Il se déduit de l'ensemble de ce qui précède que la société Amundi a commis une faute dans l'exécution de son mandat et qu'elle doit réparation à l'association Handicap International du préjudice qui a pu en résulter. Le jugement doit donc être infirmé.
Sur le prejudice
La société Amundi ne conteste pas qu'entre le mois de novembre 1998 et le mois de mai 2002, date à laquelle le mandat a été résilié, les placements en actions de l'association Handicap International ont enregistré des pertes de 269 637,75 euros, ce qui est établi par les décomptes des placements stock SlivaFrance et Clam Actions Euros produits par l'association et ne sont pas contestés.
Elle ne conteste pas non plus que le placement des fonds aurait pu s'il avait été effectué de manière prudente, ainsi qu'il était prévu au contrat de mandat, rapporter un minimum d'intérêts de 3% . Il convient dans ces conditions et compte tenu des éléments produits, de fixer le préjudice subi à cet égard à la somme de 451 127,33 euros.
Le préjudice financier subi par l'association Handicap International du fait des fautes de la société Amundi doit donc être chiffré au total de 720 765,08 euros
En revanche, l'association Handicap International n'apporte aucun élément qui permettrait de constater qu'elle a subi un préjudice moral résultant des fautes de la société Amundi.
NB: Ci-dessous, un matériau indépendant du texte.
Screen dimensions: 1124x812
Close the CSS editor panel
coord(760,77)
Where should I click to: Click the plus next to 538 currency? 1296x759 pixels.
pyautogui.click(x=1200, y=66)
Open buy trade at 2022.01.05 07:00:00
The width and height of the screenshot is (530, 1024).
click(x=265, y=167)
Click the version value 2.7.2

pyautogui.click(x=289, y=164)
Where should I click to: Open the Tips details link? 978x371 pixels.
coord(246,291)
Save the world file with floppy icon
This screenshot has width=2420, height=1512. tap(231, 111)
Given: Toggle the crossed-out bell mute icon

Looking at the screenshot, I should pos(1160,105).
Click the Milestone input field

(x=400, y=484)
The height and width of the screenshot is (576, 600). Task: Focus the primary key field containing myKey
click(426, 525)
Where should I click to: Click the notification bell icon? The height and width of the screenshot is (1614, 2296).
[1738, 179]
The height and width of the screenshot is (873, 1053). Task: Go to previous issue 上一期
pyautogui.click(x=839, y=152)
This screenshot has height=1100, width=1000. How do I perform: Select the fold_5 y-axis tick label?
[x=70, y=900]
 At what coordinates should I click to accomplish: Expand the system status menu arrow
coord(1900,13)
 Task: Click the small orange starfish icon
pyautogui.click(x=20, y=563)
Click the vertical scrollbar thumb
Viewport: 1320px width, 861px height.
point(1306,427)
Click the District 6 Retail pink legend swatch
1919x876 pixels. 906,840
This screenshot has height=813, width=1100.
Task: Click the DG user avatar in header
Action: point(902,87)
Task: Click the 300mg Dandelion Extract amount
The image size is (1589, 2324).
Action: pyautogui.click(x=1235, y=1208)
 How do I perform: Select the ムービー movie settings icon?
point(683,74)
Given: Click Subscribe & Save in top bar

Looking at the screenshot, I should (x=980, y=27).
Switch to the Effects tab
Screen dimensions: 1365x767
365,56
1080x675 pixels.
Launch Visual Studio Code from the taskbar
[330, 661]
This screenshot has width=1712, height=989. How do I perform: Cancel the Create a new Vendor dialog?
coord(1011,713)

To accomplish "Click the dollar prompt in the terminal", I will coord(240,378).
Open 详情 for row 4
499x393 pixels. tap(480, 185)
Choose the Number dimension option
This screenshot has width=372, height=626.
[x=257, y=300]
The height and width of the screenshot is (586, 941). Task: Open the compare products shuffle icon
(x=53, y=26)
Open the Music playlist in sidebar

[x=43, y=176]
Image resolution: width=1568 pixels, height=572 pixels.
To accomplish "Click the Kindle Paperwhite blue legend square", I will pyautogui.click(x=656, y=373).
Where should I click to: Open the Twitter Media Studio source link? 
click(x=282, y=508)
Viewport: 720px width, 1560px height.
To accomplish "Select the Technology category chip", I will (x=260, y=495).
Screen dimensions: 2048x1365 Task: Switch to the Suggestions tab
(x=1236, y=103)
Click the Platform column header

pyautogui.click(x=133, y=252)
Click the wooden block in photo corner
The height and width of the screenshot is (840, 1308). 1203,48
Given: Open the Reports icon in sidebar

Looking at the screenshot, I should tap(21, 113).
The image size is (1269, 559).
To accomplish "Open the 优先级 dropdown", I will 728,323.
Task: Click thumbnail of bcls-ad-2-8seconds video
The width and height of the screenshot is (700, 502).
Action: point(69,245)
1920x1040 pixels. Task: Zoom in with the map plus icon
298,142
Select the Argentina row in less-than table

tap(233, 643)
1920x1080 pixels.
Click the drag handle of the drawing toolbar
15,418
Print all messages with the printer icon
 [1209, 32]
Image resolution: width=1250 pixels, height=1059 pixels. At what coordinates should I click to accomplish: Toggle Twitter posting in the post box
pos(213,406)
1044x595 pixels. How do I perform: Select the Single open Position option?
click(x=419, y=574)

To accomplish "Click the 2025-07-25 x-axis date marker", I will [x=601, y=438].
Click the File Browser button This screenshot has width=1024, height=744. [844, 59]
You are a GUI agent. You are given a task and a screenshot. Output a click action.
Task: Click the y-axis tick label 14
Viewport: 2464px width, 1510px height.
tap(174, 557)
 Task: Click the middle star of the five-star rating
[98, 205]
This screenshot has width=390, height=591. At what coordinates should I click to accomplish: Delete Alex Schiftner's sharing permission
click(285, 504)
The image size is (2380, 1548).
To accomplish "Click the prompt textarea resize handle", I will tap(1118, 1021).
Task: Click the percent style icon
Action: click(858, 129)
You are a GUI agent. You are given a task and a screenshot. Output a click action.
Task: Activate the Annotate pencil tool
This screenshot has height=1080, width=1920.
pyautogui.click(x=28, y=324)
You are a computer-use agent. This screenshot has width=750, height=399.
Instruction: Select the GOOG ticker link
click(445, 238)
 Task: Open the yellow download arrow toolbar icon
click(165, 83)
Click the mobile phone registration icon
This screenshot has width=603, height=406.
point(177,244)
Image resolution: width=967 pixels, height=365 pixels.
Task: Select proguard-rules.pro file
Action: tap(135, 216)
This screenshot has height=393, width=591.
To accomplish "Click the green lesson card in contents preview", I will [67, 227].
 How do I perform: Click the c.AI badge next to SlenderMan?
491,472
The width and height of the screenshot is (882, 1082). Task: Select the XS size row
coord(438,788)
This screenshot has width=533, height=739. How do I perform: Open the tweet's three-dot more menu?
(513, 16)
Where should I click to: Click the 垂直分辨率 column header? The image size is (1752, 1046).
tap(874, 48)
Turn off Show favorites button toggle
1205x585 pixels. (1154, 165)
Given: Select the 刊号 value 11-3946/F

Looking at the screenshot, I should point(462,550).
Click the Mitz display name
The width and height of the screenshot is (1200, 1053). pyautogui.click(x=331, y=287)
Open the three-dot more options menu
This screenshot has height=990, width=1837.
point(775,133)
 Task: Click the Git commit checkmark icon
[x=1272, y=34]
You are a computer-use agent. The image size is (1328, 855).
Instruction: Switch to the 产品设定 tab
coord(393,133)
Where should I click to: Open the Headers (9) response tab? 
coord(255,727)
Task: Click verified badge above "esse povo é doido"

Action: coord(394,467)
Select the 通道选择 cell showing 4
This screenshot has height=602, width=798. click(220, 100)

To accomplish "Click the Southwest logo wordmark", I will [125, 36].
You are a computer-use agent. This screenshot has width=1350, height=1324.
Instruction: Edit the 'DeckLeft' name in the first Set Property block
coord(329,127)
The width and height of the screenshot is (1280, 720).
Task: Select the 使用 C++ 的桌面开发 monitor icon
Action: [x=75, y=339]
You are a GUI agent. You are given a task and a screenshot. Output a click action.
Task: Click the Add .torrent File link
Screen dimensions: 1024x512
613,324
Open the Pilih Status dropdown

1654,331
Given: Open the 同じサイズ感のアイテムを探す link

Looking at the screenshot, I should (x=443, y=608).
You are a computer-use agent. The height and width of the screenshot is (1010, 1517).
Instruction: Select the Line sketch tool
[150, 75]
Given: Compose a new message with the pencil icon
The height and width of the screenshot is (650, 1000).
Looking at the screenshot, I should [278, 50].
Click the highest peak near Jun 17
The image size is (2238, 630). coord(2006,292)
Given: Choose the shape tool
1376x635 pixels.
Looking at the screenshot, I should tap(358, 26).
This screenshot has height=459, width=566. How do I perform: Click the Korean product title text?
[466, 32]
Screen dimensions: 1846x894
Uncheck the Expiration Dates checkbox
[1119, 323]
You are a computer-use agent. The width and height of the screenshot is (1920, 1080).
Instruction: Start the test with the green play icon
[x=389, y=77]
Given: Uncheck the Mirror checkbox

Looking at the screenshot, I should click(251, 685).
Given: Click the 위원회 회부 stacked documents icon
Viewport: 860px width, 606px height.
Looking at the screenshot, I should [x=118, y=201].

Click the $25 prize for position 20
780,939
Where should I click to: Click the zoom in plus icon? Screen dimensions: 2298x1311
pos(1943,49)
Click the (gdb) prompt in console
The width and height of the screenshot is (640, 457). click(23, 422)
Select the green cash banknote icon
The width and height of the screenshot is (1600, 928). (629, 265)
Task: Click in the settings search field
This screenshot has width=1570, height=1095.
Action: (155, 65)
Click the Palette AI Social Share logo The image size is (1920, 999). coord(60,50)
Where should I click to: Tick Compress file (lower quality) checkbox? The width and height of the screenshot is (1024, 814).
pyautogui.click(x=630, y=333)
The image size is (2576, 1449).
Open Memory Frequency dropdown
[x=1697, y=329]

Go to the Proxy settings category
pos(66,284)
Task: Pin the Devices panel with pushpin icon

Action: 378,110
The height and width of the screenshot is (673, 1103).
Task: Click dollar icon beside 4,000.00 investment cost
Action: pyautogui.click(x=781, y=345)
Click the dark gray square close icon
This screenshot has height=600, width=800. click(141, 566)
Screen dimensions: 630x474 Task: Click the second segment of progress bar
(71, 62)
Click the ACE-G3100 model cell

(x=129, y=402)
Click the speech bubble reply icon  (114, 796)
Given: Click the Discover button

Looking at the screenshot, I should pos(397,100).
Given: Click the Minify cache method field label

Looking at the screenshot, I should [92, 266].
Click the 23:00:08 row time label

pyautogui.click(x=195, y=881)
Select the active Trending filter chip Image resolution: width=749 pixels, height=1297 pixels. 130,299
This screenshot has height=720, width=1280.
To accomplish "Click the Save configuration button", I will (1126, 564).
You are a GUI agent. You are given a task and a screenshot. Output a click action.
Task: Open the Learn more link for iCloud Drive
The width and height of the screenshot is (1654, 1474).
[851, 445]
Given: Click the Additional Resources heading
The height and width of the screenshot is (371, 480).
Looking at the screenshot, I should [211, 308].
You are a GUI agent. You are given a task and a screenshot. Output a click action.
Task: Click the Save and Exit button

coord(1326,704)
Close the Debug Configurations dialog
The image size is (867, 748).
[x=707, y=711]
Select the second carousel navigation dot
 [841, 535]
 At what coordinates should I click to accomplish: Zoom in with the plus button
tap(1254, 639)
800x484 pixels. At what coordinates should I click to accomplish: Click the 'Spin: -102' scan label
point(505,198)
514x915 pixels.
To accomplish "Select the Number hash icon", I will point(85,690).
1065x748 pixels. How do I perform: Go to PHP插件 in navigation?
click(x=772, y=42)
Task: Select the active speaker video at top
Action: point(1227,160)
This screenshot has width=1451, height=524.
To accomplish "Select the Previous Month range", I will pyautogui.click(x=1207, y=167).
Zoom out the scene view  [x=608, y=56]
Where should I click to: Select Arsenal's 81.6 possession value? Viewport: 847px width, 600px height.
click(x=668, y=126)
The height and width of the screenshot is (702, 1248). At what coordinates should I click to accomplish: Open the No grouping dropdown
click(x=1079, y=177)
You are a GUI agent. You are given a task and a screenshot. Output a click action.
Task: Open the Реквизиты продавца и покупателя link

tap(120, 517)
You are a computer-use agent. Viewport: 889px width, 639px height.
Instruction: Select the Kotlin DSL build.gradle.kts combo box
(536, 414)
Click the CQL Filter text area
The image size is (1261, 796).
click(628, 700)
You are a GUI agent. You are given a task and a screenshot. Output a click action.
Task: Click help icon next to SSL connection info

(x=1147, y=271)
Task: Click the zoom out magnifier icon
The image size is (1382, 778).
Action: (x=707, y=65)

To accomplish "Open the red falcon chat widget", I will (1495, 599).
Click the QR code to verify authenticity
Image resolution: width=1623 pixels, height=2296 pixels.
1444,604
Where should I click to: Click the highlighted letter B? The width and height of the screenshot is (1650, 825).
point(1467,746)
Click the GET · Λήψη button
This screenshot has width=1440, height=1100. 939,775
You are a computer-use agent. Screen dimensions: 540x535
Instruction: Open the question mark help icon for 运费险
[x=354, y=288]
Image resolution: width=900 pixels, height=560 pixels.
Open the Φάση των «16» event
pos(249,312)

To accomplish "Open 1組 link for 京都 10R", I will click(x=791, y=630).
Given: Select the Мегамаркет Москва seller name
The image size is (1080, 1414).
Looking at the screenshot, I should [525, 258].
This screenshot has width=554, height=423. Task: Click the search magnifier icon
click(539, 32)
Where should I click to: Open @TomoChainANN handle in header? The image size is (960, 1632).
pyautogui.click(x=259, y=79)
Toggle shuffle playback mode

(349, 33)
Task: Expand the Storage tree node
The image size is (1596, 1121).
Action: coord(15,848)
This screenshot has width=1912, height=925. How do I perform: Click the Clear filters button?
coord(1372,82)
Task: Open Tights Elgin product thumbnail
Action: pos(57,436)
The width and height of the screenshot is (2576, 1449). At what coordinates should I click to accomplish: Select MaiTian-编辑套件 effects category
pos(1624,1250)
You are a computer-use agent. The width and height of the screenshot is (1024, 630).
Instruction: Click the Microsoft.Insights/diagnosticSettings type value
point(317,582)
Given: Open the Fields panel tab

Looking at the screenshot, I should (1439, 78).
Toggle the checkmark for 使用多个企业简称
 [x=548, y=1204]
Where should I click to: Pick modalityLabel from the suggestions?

Sa demande sur ce point doit donc être rejetée.
Sur les frais irrépétibles
Il est justifié de ne pas laisser à la charge de l'association Handicap International la totalité des frais irrépétibles qu'elle a été contrainte d'exposer pour faire valoir ses droits et en conséquence, la société Amundi doit être condamnée à lui verser la somme de 5 000 euros en application de l'article 700 du code de procédure civile.
PAR CES MOTIFS
LA COUR statuant publiquement, contradictoirement et en dernier ressort :
INFIRME le jugement attaqué, sauf en ce qu'il a rejeté l'exception de prescription soulevée par la société Amundi ;
Statuant à nouveau
DIT recevable l'action de l'association Handicap International contre la société Amundi venant aux droits de la société Crédit agricole Asset Management ;
CONDAMNE la société Amundi, venant aux droits de la société Crédit agricole Asset Management, à verser à l'association Handicap International la somme de 720 765,08 euros au titre de la réparation de son préjudice financier ;
REJETTE la demande de l'association Handicap International de réparation de son préjudice moral ;
CONDAMNE la société Amundi venant aux droits de la société Crédit agricole Asset Management, à verser à l'association Handicap International la somme de 5 000 euros au titre de l'article 700 du code de procédure civile ;
REJETTE toute demande autre, plus ample ou contraire ou des parties ;
CONDAMNEla société Amundi, venant aux droits de la société Crédit agricole Asset Management, aux dépens de l'instance qui seront recouvrés dans les conditions prévues par l'article 699 du code de procédure civile.